[Saved entries]
((

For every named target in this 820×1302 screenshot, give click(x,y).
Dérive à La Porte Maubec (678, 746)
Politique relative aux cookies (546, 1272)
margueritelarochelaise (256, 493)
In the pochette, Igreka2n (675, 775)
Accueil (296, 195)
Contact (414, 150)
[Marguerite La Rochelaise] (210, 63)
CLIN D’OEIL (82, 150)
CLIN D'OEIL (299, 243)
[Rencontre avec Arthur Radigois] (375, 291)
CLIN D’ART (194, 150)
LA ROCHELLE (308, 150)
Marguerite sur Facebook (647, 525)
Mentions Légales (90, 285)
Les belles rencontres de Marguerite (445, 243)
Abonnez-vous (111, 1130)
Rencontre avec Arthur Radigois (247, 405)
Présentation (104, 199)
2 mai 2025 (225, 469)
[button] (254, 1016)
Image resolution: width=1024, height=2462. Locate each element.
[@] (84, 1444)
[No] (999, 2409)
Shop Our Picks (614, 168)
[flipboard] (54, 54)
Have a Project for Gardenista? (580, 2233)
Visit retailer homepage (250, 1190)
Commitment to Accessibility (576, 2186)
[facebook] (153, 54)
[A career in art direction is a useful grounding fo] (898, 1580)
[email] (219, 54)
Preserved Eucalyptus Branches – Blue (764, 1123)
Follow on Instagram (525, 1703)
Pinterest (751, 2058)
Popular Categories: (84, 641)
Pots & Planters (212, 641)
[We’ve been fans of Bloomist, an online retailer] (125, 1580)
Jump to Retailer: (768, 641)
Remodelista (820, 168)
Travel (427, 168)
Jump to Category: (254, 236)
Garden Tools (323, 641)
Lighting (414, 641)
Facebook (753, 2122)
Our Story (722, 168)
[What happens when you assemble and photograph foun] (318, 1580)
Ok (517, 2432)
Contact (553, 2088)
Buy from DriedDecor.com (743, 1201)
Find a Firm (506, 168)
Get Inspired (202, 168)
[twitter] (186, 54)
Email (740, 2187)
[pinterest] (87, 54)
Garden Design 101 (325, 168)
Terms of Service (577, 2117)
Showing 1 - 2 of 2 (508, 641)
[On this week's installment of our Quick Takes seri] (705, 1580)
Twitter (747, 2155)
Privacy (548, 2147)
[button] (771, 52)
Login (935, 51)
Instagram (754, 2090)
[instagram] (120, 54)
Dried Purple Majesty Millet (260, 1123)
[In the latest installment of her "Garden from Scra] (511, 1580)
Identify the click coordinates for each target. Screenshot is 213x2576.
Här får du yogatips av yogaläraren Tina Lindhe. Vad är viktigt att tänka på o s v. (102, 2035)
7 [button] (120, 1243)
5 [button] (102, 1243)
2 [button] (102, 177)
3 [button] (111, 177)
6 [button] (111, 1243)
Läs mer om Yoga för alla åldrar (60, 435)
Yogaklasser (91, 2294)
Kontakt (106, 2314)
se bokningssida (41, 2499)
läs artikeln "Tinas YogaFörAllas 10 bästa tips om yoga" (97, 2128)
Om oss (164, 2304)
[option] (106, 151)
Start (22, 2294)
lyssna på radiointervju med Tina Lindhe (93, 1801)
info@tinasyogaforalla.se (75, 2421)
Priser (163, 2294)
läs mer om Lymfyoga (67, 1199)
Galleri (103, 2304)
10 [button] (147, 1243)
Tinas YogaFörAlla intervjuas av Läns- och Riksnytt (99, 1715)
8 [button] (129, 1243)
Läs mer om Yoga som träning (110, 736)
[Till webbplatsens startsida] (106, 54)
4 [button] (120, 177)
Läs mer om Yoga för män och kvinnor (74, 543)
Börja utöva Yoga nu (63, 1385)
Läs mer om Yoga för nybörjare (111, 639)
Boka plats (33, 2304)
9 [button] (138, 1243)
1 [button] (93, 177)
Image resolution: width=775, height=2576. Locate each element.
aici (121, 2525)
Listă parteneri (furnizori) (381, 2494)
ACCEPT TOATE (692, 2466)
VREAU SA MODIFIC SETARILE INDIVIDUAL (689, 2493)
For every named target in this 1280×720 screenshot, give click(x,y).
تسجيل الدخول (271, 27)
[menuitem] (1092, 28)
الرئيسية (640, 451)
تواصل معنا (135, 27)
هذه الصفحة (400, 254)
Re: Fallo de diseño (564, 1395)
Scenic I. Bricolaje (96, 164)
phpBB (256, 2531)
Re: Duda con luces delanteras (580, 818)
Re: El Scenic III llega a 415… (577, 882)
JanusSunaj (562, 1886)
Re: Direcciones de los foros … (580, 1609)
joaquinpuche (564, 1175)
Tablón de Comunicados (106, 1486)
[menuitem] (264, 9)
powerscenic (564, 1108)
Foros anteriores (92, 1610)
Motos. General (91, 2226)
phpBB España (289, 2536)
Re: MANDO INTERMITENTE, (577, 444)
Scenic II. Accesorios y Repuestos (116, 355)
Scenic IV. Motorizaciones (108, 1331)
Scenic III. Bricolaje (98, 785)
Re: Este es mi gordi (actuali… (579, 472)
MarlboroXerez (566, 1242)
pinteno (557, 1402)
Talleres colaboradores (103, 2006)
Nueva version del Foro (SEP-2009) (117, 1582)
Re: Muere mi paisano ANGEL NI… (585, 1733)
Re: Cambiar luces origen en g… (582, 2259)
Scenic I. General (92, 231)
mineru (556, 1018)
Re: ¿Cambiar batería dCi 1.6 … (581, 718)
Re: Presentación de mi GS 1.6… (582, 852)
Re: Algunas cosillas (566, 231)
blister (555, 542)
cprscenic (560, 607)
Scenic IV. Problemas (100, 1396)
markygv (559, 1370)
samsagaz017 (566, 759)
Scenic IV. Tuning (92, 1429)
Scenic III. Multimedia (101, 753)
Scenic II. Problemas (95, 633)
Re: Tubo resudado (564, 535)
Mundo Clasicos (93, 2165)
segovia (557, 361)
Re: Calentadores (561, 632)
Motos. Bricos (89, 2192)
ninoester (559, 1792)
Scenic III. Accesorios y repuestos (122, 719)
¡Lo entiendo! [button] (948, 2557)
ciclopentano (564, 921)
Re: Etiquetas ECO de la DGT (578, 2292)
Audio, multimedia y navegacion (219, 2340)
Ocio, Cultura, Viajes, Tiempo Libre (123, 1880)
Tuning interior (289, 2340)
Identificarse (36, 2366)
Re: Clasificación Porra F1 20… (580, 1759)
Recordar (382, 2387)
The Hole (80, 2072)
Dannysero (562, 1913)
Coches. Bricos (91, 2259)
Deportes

))

- _WHAT YOU SHOULD DO_
Only the lines containing the string "named" are needed; pull them out of the records.

- _PROBLEM SOLUTION_
For every named target in this 820×1302 screenshot, give click(x,y).
For every named target in this 1280×720 screenshot, give click(x,y).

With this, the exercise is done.